BRIEF
Set down only these lines, exactly: the line containing "Task: Click the Vehicle column header" and all lines through the end of the data below. Omit pictures.

[[ DATA TO PROCESS open ]]

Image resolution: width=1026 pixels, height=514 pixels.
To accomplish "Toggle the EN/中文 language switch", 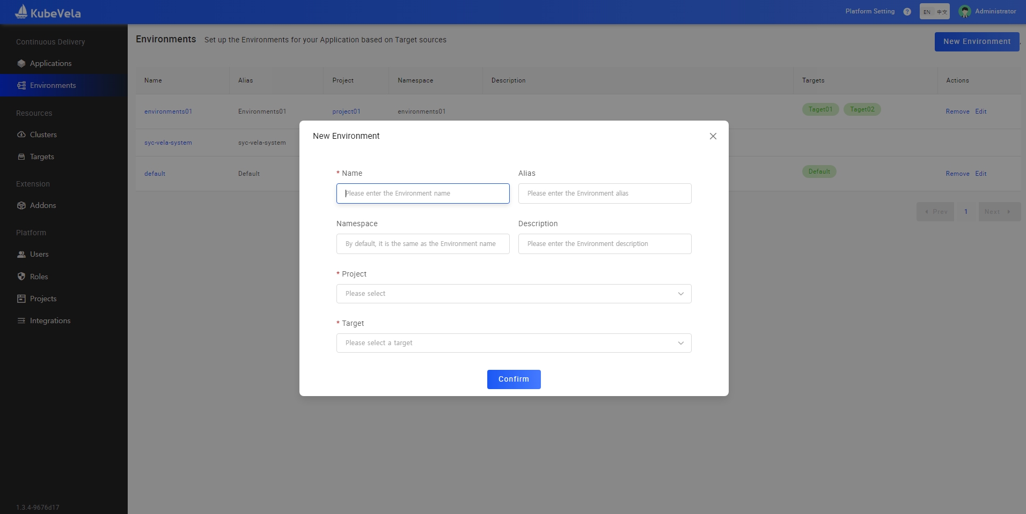I will coord(934,12).
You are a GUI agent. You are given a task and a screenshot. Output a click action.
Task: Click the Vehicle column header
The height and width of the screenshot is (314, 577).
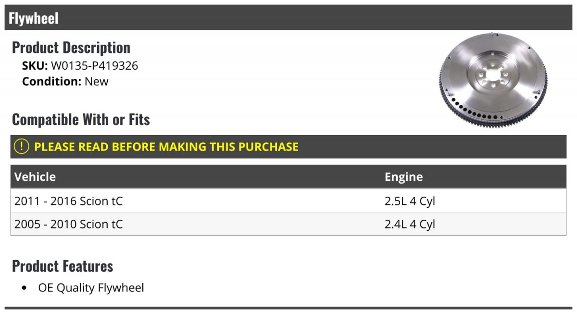click(35, 177)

[[ DATA TO PROCESS closed ]]

OUTPUT
Task: Click the Vehicle column header
The height and width of the screenshot is (314, 577).
click(35, 177)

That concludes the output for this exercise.